Transformer-based large language models (LLMs) are comprised of billions of parameters arranged in deep and wide computational graphs, but it is not clear that they exploit their full capacity for all inputs. We introduce the s-Trace method to efficiently estimate the subgraph of size s that best approximates a full model output. With this method, we find the computation in a variety of LLMs to be organized in two distinct phases. A small subgraph mostly composed of early-layer nodes can reconstruct the head of the full model output distribution. Adding further nodes, mostly located in later layers and increasingly consisting of attention heads, leads to incremental refinements in approximating the full output distribution. We find moreover that the amount of necessary computation per input correlates with model uncertainty, and that sparser subgraphs encode shallow statistics, such as unigram frequency. Overall, our results suggest a consistent modular organization in effective LLM computation, with a sparse early-layer core providing a rough prediction that is further refined through denser computations in later layers.

Emily Cheng, Diego Doimo, Corentin Kervadec et al.

A language model (LM) is a mapping from a linguistic context to an output token. However, much remains to be known about this mapping, including how its geometric properties relate to its function. We take a high-level geometric approach to its analysis, observing, across five pre-trained transformer-based LMs and three input datasets, a distinct phase characterized by high intrinsic dimensionality. During this phase, representations (1) correspond to the first full linguistic abstraction of the input; (2) are the first to viably transfer to downstream tasks; (3) predict each other across different LMs. Moreover, we find that an earlier onset of the phase strongly predicts better language modelling performance. In short, our results suggest that a central high-dimensionality phase underlies core linguistic processing in many common LM architectures.

Iuri Macocco, Nora Graichen, Gemma Boleda et al.

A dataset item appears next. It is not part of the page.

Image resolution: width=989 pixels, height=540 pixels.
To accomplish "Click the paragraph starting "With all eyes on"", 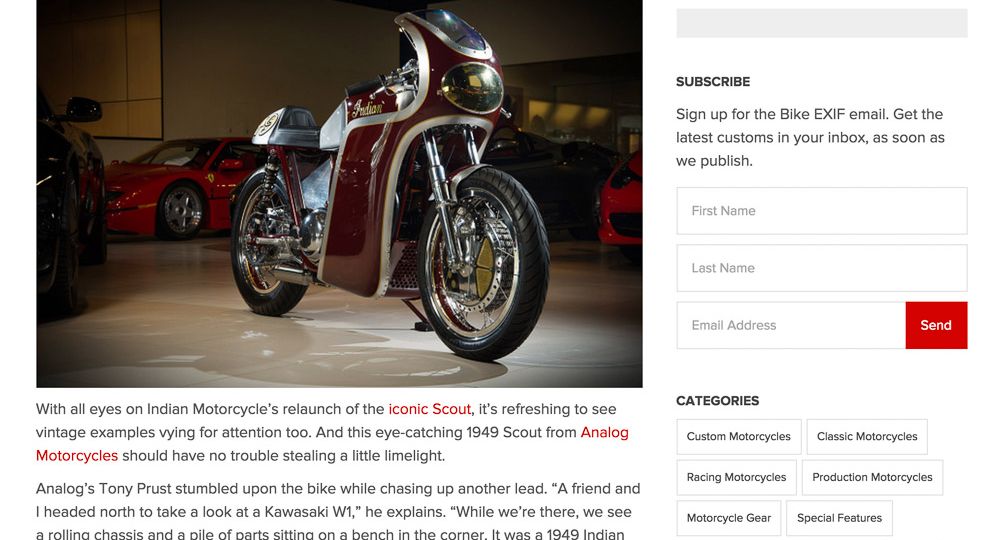I will (332, 432).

We study last-layer outlier dimensions, i.e. dimensions that display extreme activations for the majority of inputs. We show that outlier dimensions arise in many different modern language models, and trace their function back to the heuristic of constantly predicting frequent words. We further show how a model can block this heuristic when it is not contextually appropriate, by assigning a counterbalancing weight mass to the remaining dimensions, and we investigate which model parameters boost outlier dimensions and when they arise during training. We conclude that outlier dimensions are a specialized mechanism discovered by many distinct models to implement a useful token prediction heuristic.

Beatrix M. G. Nielsen, Iuri Macocco, Marco Baroni

Hubness, the tendency for a few points to be among the nearest neighbours of a disproportionate number of other points, commonly arises when applying standard distance measures to high-dimensional data, often negatively impacting distance-based analysis. As autoregressive large language models (LLMs) operate on high-dimensional representations, we ask whether they are also affected by hubness. We first prove that the only large-scale representation comparison operation performed by LLMs, namely that between context and unembedding vectors to determine continuation probabilities, is not characterized by the concentration of distances phenomenon that typically causes the appearance of nuisance hubness. We then empirically show that this comparison still leads to a high degree of hubness, but the hubs in this case do not constitute a disturbance. They are rather the result of context-modulated frequent tokens often appearing in the pool of likely candidates for next token prediction. However, when other distances are used to compare LLM representations, we do not have the same theoretical guarantees, and, indeed, we see nuisance hubs appear. There are two main takeaways. First, hubness, while omnipresent in high-dimensional spaces, is not a negative property that needs to be mitigated when LLMs are being used for next token prediction. Second, when comparing representations from LLMs using Euclidean or cosine distance, there is a high risk of nuisance hubs and practitioners should use mitigation techniques if relevant.